> _Data in this exercise_:
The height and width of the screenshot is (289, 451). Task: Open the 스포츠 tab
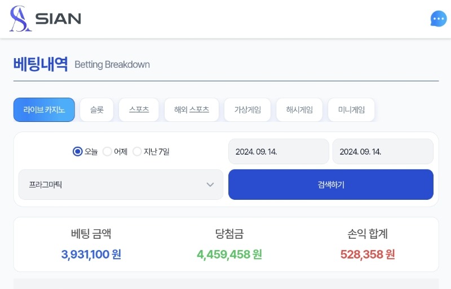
==
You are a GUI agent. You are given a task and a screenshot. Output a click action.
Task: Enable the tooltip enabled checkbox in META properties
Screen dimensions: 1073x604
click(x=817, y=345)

> _What is being asked_: Could you add 18 to each coordinate in the answer and write out the data from the line with "You are a GUI" up to and including the line with "click(x=817, y=345)", keeping every other line unchanged?

> _Task response_:
You are a GUI agent. You are given a task and a screenshot. Output a click action.
Task: Enable the tooltip enabled checkbox in META properties
Screen dimensions: 1073x604
click(x=835, y=363)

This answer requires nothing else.